Modeling polypharmacy effects with heterogeneous signed graph convolutional networks

Pharmaceutical drug combinations can effectively treat various medical conditions. However, some combinations can cause serious adverse drug reactions (ADR). Therefore, predicting ADRs is an essential and challenging task. Some existing studies rely on single-modal information, such as drug-drug interaction or drug-drug similarity, to predict ADRs. However, those approaches ignore relationships among multi-source information. Other studies predict ADRs using integrated multi-modal drug information; however, such studies generally describe these relations as heterogeneous unsigned networks rather than signed ones. In fact, multi-modal relations of drugs can be classified as positive or negative. If these two types of relations are depicted simultaneously, semantic correlation of drugs in the real world can be predicted effectively. Therefore, in this study, we propose an innovative heterogeneous signed network model called SC-DDIS, to learn drug representations. SC-DDIS integrates multi-modal features, such as drug-drug interactions, drug-protein interactions, drug-chemical interactions, and other heterogeneous information, into drug embedding. Drug embedding means using feature vectors to express drugs. Then, the SC-DDIS model is also used for ADR prediction tasks. First, we fuse heterogeneous drug relations, positive/negative, to obtain a drug-drug interaction signed network (DDISN).

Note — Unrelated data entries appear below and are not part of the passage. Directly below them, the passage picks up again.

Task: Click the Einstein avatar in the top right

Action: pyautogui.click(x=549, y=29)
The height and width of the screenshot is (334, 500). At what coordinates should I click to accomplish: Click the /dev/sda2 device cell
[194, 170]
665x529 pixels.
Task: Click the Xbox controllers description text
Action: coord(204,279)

Then, inspired by social network, we extend structural balance theory and apply it to DDISN. Using extended structural balance theory, we constrain sign propagation in DDISN. We learn final embedding of drugs by training a graph spectral convolutional neural network. Finally, we train a decoding matrix to decode the drug embedding to predict ADRs. Experimental results demonstrate effectiveness of the proposed model compared to several conventional multi-relational prediction approaches and the state-of-the-art deep learning-based Decagon model.